The preparation and distribution of the minutes of shareholders' meeting as required in the preceding Paragraph may be effected by means of electronic transmission.
With regard to a company offering its shares to the public, the distribution of the minutes of shareholders' meeting as required in the preceding Paragraph to the registered stock shareholders whose shareholding is less than one thousand shares may be effected by means of a public notice.
The minutes of shareholders' meeting shall record the date and place of the meeting, the name of the chairman, the method of adopting resolutions, and a summary of the essential points of the proceedings and the results of the meeting. The minutes shall be kept persistently throughout the life of the company.

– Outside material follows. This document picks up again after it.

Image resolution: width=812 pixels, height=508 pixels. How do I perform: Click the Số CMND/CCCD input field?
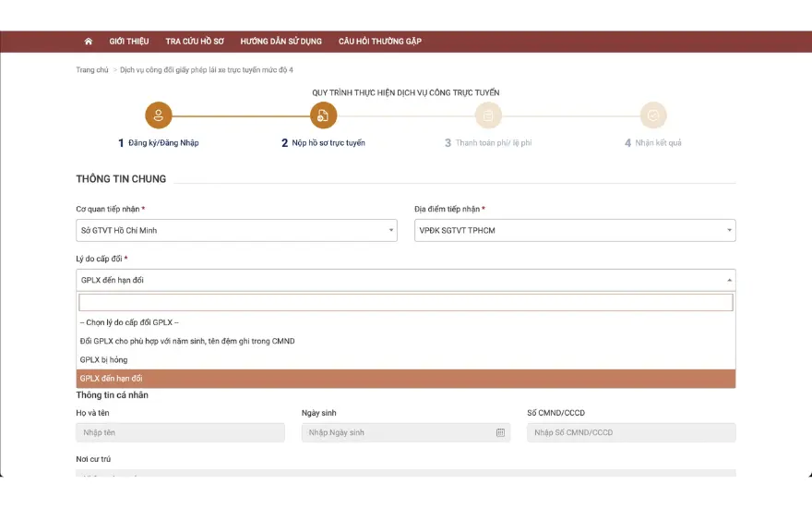coord(631,432)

The attendance list bearing the signatures of shareholders present at the meeting and the powers of attorney of the proxies shall be kept by the company for a minimum period of at least one year. However, if a lawsuit has been instituted by any shareholder in accordance with the provisions of Article 189 hereof, the minutes of the shareholders' meeting involved shall be kept by the company until the legal proceedings of the foregoing lawsuit have been concluded.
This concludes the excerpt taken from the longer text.